Introduced as part of the competitive balance package developed last season, the football department cap is seen as much as a cost control measure as an equalisation lever.

Another club close the cap, Collingwood, cut $450,000 out of its football department expenditure in 2014 and is vowing to stay close to the threshold even though it continues to make big profits.

Last week AFL CEO Gillon McLachlan is understood to have told club presidents and CEOs that the competition had a cost problem as debt carried at some clubs escalated.

While some industry sources have suggested clubs such as Hawthorn should simply exceed the cap to ensure it retains long-serving staff such as the coach, and football, recruiting and fitness managers, Newbold said that would never be the Hawks' attitude. 

He said the club was conscious that its positive financial results in recent seasons were on the back of a wonderful era for the club that included three successive Grand Final appearances and back-to-back premierships.

He said the club and people within the football department were also aware of the effect the cap would have on decisions made around expenditure. 

Newbold suggested to Fairfax in December that a proportion of the income of long serving football staff should sit outside the cap to reward those clubs who invest in their staff, create good environments and ensure quality employees receive close to market rates.

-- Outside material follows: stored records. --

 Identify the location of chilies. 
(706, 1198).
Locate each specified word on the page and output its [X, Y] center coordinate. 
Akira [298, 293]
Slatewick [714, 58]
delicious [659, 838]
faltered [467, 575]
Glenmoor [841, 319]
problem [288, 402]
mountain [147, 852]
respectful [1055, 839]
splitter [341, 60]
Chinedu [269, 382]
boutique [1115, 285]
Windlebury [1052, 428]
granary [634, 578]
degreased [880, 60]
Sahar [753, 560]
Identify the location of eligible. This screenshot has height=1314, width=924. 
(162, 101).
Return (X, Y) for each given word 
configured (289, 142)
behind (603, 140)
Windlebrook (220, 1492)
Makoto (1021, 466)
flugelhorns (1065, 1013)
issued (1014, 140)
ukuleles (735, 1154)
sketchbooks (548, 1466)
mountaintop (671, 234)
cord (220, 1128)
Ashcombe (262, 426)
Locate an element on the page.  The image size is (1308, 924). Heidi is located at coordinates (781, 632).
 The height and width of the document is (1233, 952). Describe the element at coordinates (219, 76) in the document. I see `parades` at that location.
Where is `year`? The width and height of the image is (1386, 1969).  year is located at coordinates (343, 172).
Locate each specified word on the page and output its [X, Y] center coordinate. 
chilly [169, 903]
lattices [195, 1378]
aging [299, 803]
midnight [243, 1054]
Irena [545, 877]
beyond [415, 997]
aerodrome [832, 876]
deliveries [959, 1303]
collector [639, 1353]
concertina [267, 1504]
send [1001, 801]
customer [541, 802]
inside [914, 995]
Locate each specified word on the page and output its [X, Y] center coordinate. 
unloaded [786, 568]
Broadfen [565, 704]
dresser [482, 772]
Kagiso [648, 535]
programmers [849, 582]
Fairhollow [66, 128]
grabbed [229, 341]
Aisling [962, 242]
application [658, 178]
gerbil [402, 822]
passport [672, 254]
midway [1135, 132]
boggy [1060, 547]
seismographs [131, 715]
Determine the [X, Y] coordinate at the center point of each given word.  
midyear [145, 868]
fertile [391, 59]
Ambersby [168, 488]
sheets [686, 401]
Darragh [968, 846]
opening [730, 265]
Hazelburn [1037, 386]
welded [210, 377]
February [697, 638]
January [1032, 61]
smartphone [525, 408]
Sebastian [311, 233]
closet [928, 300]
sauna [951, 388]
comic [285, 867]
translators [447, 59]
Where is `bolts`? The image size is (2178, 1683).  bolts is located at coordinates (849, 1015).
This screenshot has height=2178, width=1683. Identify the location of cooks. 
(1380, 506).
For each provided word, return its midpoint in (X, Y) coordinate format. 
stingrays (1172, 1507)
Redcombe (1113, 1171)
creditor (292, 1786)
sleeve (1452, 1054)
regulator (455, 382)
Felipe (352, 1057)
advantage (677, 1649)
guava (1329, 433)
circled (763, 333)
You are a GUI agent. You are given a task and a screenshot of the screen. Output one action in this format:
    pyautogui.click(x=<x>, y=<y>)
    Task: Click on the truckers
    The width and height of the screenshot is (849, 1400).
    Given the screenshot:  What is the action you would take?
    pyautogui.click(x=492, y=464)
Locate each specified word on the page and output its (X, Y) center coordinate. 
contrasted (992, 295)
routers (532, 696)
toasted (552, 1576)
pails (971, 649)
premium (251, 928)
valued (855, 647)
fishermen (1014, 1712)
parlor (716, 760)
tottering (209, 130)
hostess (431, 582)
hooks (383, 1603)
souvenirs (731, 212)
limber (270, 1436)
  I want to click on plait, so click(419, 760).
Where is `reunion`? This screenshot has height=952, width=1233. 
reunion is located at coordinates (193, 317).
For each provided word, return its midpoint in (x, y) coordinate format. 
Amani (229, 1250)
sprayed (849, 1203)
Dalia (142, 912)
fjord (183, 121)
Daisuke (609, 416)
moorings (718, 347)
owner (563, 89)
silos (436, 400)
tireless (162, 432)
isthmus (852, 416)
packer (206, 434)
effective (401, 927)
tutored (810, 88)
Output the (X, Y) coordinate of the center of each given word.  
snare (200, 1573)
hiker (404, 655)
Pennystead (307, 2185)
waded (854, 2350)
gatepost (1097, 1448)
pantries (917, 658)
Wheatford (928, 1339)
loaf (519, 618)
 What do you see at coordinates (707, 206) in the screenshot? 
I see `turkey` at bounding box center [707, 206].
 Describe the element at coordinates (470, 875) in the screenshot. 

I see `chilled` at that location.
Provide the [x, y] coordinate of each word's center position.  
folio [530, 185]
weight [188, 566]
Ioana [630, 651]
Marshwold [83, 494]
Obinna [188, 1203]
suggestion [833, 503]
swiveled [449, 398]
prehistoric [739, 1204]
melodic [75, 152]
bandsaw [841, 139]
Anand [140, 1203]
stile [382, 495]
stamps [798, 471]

Senior coach Alastair Clarkson's contract ends at the completion of 2016 with the football department cap due to be reviewed before 2017.

This season is expected to be a testing one for the management of the cap with many rulings still being made about what items are included or not included in it.

Industry sources say clubs are being patient as issues are worked through and the AFL has been providing feedback on various rulings.

Under the system clubs are expected to foot the bill for compliance costs and all returns must be made to the AFL by February.